**What is required**
Since the pictures are not wanted, reproduce only the rest of the records, exactly as given.

####################

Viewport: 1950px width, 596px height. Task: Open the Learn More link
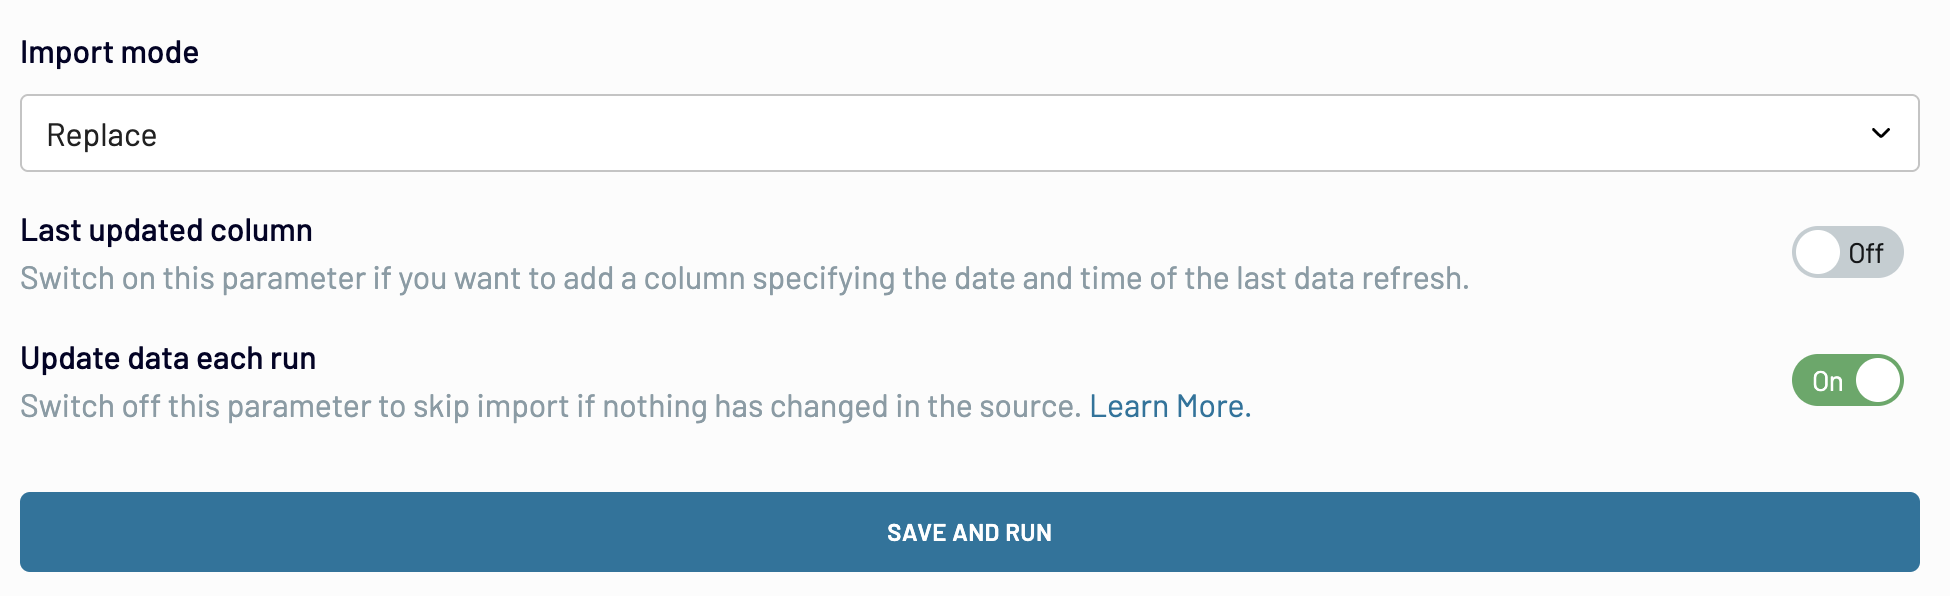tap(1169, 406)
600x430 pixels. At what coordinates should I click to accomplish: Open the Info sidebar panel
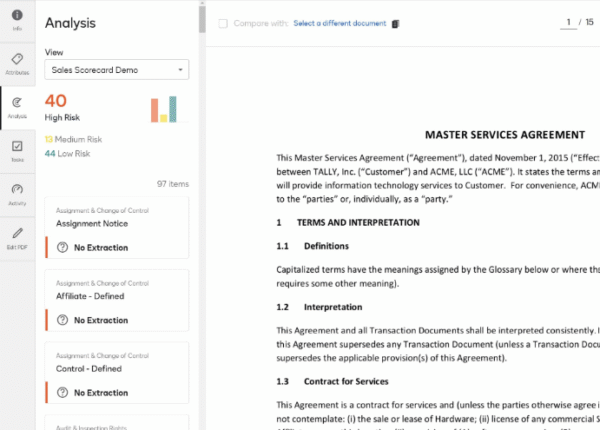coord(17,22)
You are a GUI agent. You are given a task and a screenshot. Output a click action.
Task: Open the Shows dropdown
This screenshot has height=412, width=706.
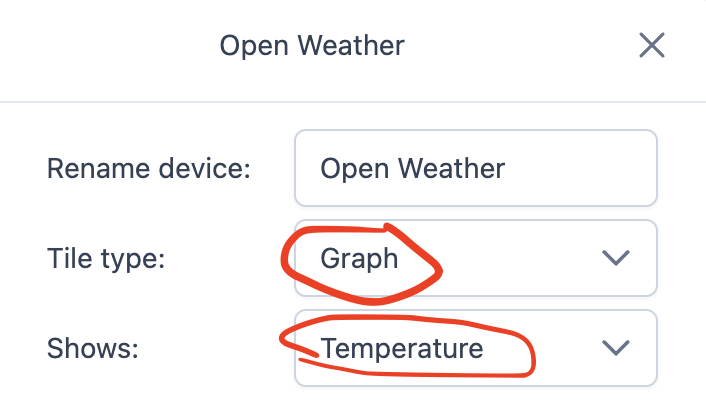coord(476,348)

####################

**Answer box**
Viewport: 1950px width, 596px height. Task: Open the Learn More link
tap(1169, 406)
600x430 pixels. At what coordinates should I click to accomplish: Open the Info sidebar panel
coord(17,22)
You are a GUI agent. You are given a task and a screenshot. Output a click action.
Task: Open the Shows dropdown
This screenshot has height=412, width=706.
coord(476,348)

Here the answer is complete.